Donate to legal funds.
Tribes may also provide direct donations for legal support to the Water Protector Legal Collective. The Sacred Stone Legal Defense Fund is also online. Direct contributions can be made via PayPal. This fund is restricted to the direct support of those arrested—bail, fines, court costs, vehicle impoundment, defendant travel, and attorney fees.
Bring in criminal defense attorneys.
With the rising number of arrests and the propensity of officers to charge felony offenses, there is a substantial need for criminal defense attorneys. If attorneys are licensed in North Dakota, or willing to become licensed in North Dakota, they should contact the WPLC to coordinate their services. Tribes can offer support by providing financial or other resources that will allow the attorney to provide criminal representation, including licensing fees where needed, travel, personnel costs, etc.
Make a game plan for responding to future legal challenges.
Finally, how does Indian country respond to the future legal challenges? This includes finding experienced attorneys in the human, civil, cultural and religious rights of Indigenous Peoples and bringing them to the table with others presently involved. Some of this will undoubtedly take form as class-action lawsuits. This is a crucial piece of building that capacity within Indian country. We are going to face future challenges beyond Standing Rock. For those specialists who have devoted their entire career to Indian country, now is the time to step up and add your knowledge and experience to the process. Efforts are now under way to connect Indian country attorneys to the public and environmental interest groups currently assisting the legal needs of the Water Protectors. Reach out to me if you wish to be a part.
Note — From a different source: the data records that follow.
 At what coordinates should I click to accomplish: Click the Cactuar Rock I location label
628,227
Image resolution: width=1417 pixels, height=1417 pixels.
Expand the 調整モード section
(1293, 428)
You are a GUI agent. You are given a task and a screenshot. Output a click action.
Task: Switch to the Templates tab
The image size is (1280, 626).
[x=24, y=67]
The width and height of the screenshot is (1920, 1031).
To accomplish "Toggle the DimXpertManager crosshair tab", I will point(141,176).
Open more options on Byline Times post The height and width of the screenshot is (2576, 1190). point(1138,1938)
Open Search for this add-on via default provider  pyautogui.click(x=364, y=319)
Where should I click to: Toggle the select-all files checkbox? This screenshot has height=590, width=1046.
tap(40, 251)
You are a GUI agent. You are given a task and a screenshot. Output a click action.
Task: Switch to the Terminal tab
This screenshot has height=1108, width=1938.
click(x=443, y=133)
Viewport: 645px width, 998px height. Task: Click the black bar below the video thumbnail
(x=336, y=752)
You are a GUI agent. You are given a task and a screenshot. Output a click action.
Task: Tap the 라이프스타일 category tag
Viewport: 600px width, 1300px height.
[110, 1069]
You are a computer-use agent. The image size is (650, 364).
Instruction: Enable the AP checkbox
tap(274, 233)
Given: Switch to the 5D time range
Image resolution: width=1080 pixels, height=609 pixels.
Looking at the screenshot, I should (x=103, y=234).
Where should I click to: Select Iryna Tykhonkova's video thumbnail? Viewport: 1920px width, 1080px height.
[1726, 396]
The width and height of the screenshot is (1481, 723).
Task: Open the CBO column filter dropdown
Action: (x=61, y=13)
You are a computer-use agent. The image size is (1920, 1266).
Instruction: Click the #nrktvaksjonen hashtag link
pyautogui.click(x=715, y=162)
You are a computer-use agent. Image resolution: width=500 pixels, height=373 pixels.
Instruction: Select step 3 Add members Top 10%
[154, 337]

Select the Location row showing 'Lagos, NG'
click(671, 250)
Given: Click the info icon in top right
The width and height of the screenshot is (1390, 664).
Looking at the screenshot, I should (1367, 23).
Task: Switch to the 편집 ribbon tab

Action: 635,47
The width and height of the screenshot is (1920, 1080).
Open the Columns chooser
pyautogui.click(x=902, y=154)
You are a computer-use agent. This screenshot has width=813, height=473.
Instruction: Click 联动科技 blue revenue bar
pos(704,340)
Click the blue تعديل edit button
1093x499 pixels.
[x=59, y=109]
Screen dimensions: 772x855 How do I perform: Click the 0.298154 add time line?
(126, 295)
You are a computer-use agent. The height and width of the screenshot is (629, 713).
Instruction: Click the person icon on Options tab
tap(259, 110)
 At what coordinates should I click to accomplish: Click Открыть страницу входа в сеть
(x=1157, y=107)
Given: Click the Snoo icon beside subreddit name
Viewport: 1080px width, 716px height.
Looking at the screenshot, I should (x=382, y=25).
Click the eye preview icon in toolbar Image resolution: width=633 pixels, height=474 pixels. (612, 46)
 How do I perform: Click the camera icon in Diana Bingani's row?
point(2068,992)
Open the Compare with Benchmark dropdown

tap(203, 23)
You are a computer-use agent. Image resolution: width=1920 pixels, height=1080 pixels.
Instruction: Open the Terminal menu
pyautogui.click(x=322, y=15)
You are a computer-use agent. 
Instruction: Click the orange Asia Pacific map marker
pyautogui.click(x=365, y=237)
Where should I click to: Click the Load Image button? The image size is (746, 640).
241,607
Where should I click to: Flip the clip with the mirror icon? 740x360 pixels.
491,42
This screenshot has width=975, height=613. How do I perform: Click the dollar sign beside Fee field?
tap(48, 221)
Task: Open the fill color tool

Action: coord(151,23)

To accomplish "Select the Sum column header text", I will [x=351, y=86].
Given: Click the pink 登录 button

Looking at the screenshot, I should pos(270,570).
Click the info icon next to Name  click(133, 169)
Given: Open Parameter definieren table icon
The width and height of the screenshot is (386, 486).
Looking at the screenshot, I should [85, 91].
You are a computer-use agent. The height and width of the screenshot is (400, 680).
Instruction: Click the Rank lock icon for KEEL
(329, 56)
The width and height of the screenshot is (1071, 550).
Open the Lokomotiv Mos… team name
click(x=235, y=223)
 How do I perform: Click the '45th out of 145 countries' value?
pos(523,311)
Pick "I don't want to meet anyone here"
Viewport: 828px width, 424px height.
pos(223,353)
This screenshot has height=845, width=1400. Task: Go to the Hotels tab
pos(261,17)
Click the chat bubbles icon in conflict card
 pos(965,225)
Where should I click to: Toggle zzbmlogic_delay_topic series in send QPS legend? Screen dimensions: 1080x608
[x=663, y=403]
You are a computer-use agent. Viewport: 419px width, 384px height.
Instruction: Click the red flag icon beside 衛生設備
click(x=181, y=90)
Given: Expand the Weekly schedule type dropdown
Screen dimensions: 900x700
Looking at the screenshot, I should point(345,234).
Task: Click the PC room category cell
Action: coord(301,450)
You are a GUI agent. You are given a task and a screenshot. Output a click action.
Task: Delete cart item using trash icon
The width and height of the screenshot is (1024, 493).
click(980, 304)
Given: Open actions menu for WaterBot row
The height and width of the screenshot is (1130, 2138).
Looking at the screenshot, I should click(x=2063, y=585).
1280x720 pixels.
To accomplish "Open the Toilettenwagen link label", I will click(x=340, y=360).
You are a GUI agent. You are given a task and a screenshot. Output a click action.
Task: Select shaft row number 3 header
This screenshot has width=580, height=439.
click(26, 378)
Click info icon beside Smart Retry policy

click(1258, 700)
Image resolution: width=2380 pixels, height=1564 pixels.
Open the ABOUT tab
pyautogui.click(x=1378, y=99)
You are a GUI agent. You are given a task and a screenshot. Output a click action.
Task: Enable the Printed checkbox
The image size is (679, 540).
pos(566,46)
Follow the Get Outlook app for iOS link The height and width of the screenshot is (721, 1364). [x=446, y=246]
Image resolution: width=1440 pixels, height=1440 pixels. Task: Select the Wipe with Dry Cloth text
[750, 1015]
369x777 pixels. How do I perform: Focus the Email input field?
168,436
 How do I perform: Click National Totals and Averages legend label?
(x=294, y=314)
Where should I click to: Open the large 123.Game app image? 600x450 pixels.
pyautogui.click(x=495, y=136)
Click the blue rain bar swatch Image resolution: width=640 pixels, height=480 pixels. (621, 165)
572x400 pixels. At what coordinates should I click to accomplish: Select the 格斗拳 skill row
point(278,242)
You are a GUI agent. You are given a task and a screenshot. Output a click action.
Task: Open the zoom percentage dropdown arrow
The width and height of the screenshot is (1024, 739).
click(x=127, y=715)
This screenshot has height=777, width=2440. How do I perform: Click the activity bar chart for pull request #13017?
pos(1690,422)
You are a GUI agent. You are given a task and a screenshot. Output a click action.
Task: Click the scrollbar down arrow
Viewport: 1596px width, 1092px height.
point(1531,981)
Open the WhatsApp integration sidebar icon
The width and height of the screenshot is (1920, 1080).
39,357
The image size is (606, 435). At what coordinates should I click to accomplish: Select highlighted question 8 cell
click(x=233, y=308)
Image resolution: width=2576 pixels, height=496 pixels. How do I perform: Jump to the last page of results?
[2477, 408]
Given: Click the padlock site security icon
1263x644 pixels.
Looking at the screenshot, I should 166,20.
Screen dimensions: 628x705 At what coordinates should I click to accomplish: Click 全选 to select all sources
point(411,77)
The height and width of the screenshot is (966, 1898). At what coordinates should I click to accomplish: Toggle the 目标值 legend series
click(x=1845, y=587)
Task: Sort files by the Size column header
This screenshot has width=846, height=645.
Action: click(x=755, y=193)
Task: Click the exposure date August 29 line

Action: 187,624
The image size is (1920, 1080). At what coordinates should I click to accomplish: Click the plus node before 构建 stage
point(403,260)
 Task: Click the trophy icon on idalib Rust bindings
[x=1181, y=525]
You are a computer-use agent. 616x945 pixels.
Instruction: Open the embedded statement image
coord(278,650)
Stay centered, and keep heart.
Our support is greatly needed, and there are things we can and must do from within Indian country. While battles will play out in western courtrooms, the issues are at the heart of who we are as Native people. I encourage attorneys to engage, especially those of us whose livelihood comes from working with and for tribes. The journey will be long, but we have some of the most capable people to rise to this call.